Saved entries
________________

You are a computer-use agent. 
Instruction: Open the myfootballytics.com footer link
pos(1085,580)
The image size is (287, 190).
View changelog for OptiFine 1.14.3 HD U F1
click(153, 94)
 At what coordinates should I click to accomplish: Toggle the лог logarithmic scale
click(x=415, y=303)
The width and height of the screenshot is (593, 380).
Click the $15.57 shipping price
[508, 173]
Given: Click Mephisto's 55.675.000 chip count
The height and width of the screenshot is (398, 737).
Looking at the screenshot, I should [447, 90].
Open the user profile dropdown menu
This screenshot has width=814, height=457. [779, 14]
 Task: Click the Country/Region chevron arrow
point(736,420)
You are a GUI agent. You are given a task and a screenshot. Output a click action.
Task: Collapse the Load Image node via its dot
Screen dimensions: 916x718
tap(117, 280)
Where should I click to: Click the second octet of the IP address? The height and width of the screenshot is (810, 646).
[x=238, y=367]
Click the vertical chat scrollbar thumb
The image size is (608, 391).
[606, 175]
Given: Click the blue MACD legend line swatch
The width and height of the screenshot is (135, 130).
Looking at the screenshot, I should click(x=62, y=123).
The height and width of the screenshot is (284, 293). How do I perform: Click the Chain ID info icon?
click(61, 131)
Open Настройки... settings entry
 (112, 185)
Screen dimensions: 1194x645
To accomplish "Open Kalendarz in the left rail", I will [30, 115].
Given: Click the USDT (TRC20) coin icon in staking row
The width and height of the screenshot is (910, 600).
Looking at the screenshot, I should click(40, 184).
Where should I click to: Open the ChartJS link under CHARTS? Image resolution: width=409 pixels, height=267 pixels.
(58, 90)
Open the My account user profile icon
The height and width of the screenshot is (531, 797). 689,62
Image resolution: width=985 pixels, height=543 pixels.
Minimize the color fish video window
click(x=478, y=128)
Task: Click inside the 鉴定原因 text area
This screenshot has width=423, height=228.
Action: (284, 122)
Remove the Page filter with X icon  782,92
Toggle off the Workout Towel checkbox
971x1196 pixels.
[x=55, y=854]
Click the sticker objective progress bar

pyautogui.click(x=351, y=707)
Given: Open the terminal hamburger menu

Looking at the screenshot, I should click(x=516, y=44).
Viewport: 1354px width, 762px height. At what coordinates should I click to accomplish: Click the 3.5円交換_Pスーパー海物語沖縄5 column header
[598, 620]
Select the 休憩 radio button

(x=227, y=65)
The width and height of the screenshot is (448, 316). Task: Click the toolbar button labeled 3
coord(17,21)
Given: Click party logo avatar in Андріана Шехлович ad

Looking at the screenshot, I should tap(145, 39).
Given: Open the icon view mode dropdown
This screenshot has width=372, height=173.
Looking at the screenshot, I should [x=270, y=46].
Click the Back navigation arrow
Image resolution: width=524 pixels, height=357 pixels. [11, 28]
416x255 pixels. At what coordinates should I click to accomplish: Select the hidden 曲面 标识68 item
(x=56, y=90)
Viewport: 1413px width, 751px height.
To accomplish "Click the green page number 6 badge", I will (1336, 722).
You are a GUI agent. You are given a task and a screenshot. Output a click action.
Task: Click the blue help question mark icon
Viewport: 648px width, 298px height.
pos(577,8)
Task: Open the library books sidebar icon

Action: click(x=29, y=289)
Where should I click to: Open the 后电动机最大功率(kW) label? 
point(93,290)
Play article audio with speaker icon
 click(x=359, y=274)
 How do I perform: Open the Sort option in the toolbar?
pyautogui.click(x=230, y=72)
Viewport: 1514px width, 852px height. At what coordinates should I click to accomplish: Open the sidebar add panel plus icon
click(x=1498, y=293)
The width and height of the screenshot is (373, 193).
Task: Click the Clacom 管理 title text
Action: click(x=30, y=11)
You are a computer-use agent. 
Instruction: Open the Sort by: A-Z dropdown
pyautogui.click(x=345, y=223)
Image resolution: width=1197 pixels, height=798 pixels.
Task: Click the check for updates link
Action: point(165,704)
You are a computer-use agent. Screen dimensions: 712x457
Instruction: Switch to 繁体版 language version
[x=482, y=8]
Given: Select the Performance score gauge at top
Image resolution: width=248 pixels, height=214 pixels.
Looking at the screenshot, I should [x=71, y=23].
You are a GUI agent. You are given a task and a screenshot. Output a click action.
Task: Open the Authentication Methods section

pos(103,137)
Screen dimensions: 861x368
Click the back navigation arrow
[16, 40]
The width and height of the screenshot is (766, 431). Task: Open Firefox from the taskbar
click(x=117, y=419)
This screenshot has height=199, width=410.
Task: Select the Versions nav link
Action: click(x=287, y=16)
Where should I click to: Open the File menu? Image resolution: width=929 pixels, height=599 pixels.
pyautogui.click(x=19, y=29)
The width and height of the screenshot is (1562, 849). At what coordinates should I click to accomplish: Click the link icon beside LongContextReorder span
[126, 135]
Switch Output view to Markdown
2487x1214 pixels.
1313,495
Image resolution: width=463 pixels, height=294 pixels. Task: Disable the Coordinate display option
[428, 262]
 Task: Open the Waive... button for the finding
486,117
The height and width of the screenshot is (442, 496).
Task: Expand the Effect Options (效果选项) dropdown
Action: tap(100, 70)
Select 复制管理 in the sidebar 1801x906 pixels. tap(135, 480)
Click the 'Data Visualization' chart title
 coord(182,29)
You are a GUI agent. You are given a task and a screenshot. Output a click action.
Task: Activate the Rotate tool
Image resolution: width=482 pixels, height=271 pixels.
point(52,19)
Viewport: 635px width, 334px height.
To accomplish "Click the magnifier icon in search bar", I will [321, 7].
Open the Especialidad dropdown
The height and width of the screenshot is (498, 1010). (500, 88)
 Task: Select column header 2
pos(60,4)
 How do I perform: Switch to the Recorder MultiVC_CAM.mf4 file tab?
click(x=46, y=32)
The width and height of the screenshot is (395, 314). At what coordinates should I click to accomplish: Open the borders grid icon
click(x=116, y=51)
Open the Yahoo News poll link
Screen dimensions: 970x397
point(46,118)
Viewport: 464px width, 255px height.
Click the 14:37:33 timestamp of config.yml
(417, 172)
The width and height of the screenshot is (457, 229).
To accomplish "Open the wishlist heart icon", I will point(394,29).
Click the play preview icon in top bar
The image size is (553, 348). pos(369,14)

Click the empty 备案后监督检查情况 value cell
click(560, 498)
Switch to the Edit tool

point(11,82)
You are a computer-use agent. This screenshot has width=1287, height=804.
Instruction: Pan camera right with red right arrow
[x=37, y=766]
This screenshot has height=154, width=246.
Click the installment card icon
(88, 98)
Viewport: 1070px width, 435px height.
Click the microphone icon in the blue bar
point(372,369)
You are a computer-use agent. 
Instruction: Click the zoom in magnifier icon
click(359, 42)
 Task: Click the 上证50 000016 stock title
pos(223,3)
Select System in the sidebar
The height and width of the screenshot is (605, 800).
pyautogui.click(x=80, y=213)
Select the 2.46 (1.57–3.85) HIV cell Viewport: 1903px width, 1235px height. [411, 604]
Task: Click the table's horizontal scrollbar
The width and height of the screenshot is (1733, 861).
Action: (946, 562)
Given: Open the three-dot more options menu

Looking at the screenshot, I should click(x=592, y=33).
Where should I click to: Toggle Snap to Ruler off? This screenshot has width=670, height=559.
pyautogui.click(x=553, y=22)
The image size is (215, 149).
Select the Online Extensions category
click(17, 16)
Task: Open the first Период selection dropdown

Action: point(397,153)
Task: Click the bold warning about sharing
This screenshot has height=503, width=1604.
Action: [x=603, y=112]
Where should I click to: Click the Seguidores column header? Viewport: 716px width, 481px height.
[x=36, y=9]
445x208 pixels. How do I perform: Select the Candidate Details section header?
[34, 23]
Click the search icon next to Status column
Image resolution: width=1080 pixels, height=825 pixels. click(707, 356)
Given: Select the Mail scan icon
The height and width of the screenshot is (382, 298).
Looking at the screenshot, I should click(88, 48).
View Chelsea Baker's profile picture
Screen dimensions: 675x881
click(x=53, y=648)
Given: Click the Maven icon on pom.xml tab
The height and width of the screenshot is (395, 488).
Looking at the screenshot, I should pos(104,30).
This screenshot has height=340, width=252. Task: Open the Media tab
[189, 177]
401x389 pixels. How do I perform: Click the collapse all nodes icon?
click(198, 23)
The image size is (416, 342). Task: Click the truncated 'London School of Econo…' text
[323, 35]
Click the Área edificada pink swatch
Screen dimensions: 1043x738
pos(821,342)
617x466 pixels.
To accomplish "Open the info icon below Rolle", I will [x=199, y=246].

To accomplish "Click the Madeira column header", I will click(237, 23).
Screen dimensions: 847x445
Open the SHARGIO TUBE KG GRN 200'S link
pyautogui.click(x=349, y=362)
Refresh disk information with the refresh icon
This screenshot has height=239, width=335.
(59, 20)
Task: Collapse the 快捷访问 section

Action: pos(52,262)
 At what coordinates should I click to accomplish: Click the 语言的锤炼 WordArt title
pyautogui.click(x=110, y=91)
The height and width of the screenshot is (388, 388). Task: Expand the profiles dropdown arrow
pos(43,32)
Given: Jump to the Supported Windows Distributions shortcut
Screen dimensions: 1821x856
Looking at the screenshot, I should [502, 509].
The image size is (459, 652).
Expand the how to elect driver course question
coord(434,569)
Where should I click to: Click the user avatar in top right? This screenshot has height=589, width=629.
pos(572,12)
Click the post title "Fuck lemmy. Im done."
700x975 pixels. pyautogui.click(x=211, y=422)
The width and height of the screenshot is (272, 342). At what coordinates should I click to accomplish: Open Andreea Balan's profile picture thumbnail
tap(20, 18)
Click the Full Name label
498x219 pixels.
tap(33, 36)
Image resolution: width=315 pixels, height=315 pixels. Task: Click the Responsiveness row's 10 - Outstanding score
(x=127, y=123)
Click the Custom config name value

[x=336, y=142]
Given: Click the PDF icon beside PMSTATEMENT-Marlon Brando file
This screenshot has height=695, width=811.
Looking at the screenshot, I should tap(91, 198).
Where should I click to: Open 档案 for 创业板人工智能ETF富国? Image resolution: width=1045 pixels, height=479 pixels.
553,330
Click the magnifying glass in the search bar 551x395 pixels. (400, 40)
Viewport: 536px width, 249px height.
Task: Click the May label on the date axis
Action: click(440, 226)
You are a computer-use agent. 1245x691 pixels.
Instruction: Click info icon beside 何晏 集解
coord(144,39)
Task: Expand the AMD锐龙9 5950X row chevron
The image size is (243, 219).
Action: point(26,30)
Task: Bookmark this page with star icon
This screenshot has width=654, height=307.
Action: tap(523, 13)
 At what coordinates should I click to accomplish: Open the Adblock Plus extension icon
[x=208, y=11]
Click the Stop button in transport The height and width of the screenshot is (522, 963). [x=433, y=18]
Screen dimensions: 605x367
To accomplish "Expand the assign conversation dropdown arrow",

________________

Problem statement:
State only the number of lines in the entries above that contain the string "avatar". Letter case must match.

Right answer:
2